* PROBLÈME POSÉ A *
Relevez en les recopiant toutes les lignes des entrées ci-dessous qui contiennent la chaîne « icon ». La casse compte.

* TEXTE *
-------
Félicitation pour cet article, je suis très content de voir que des personnes non spécialistes puissent s'intéresser à la NP-Complétude...

Je trouve que la manière dont tu as présenté les choses est très didactique.

Cependant je voudrais préciser une chose sur la théorie de la complexité... Bien que subtile voire ardue elle demeure en fait plus simple que dans tes exemples! Tu dénombres rigoureusement le nombre d'opérations, là ou en réalité nous comptons à la louche! Les temps des algorithmes sont toujours des ordres de grandeurs... Pourquoi? Pour des raisons analogues à tes arguments au sujets des temps d'exécutions : on ne peut savoir combien d' opérations prendra une primitive dans tel ou tel langage de programmation par rapport à un autre, d'une part, et surtout (faut bien l'avouer) car on s'en fout d'être précis (contrairement aux statistiques par exemple) car le seul but d'un tel calcul est de garantir un temps d'exécution au pire des cas...
Autrement dit un algorithme quadratique ou cubique sera un algorithme linéaire dans tous les cas... En fait devant un temps exprimé comme un polynôme en fonction de la taille de l'entrée, on ne conserve que le terme de plus au degré!
Pour simplifier seule trois grande catégories sont intéressantes : temps logarithmique, temps linéaire, temps exponentiel...
Après pour être tout à fait franc, c'est le boulot d'un bon développeur que de remarquer que les négligences théoriques ont de grosses conséquences dans la pratique et qu'il se doit de soigner tous les détails :D

Je tiens à faire remarquer (dans une démarche constructive et que j'espère enrichissante :) ) qu'il est faux de lier algorithmes non-déterministes, problèmes NP et problème de décision de cette manière. Un problème est dit de décision dès lors que sa formulation est une question en gros de la forme « Existe t-il... ? » et auquel on doit décider soit « oui » soit « non »...
Ensuite, un algorithme n'est pas déterministe dès lors qu'un aléas intervient, grosso modo si en l'exécutant plusieurs fois sur une même entrée il peut produire des résultats différents, contrairement à un algorithme déterministe qui donnera invariablement la même sortie...
Bref les problèmes NP sont des problèmes qui ont des solutions en temps polynomial MAIS sur des machines non déterministes ou avec des algorithmes non déterministes... Tout la question P=NP est donc de savoir s'il en est de même sur des machines déterministes et avec des algorithmes déterministes (dites de Turing, ie nos ordinateurs!)

« En plus de cela (la démonstration m'est inconnue) ce problème est un problème "NP difficile", un problème NP-Complet. »
Encore une petite confusion terminologique (c'est une subtilité ici je l'accorde :D ) on parle de problème NP-Complet si le problème est donné sous forme d'un problème de décision (comme je viens de le définir) est de problème NP-Difficile si le problème est donné sous forme d'un problème d'optimisation.
Les deux versions sont équivalentes en difficulté (je pourrais l'expliquer si tu veux... ) mais la forme est différente (pour un problème d'optimisation on cherche le plus grand ou le plus petit objet – selon le sens de la difficulté! - ayant telle liste de propriétés et non pas de savoir s'il existe ou non un objet de taille k...)

A ta disposition pour toute conversation sur le sujet,
Pierre.
-------
* EXTRAITS DES ENTRÉES *
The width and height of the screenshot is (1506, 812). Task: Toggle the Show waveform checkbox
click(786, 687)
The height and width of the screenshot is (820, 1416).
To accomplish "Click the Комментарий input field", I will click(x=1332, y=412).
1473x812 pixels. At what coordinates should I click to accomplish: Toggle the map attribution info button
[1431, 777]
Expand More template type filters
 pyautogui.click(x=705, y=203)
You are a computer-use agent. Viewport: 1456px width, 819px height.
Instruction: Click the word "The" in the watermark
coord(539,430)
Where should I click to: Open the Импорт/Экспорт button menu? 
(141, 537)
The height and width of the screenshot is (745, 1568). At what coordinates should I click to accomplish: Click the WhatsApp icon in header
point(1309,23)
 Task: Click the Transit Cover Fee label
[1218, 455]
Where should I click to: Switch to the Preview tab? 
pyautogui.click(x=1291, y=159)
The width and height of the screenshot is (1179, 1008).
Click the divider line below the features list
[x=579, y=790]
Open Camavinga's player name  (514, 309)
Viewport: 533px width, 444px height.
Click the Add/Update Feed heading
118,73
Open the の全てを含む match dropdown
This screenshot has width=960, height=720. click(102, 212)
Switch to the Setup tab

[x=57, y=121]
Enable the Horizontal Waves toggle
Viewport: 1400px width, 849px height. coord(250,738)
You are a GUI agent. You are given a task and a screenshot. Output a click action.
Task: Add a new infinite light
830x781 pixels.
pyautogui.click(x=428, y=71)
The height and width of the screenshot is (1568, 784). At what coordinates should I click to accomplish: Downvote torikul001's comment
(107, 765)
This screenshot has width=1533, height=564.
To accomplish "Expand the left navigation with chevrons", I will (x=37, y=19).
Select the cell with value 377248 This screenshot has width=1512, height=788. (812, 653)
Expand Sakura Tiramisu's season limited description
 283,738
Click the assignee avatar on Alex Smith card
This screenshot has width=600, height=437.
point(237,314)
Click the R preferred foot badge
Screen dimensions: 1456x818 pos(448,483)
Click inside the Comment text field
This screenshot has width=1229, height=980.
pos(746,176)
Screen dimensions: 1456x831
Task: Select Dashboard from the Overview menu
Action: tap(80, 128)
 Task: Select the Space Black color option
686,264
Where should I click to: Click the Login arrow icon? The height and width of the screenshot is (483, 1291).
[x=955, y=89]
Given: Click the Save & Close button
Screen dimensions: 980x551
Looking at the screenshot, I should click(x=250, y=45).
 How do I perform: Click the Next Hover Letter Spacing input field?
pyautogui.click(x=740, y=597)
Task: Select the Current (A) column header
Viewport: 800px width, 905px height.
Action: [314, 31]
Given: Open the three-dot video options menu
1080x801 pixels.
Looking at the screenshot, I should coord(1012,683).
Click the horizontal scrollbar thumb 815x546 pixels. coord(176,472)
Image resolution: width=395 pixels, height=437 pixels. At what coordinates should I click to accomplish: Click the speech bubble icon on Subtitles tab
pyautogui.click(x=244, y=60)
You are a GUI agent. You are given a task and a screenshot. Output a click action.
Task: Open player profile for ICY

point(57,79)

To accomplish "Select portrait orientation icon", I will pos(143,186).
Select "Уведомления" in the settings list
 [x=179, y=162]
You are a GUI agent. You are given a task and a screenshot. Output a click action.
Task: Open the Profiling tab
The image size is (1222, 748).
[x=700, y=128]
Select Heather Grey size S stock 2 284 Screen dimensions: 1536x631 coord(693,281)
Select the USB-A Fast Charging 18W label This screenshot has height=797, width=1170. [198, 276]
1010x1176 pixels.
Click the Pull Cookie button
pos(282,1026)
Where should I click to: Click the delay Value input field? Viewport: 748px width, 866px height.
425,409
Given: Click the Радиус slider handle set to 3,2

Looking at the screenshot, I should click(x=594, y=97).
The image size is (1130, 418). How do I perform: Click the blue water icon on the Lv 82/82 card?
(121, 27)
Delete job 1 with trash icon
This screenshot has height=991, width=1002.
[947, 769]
-------
* PROBLÈME POSÉ B *
Redonnez mot pour mot le passage du texte sur la NP-complétude compris entre « Bref les problèmes » et « d'un problème d'optimisation. », bornes incluses.

* RÉPONSE ATTENDUE A *
The height and width of the screenshot is (745, 1568). At what coordinates should I click to accomplish: Click the WhatsApp icon in header
Where should I click to: Click the Login arrow icon? The height and width of the screenshot is (483, 1291).
Image resolution: width=395 pixels, height=437 pixels. At what coordinates should I click to accomplish: Click the speech bubble icon on Subtitles tab
To accomplish "Select portrait orientation icon", I will pos(143,186).
The image size is (1130, 418). How do I perform: Click the blue water icon on the Lv 82/82 card?
Delete job 1 with trash icon

* RÉPONSE ATTENDUE B *
Bref les problèmes NP sont des problèmes qui ont des solutions en temps polynomial MAIS sur des machines non déterministes ou avec des algorithmes non déterministes... Tout la question P=NP est donc de savoir s'il en est de même sur des machines déterministes et avec des algorithmes déterministes (dites de Turing, ie nos ordinateurs!)

« En plus de cela (la démonstration m'est inconnue) ce problème est un problème "NP difficile", un problème NP-Complet. »
Encore une petite confusion terminologique (c'est une subtilité ici je l'accorde :D ) on parle de problème NP-Complet si le problème est donné sous forme d'un problème de décision (comme je viens de le définir) est de problème NP-Difficile si le problème est donné sous forme d'un problème d'optimisation.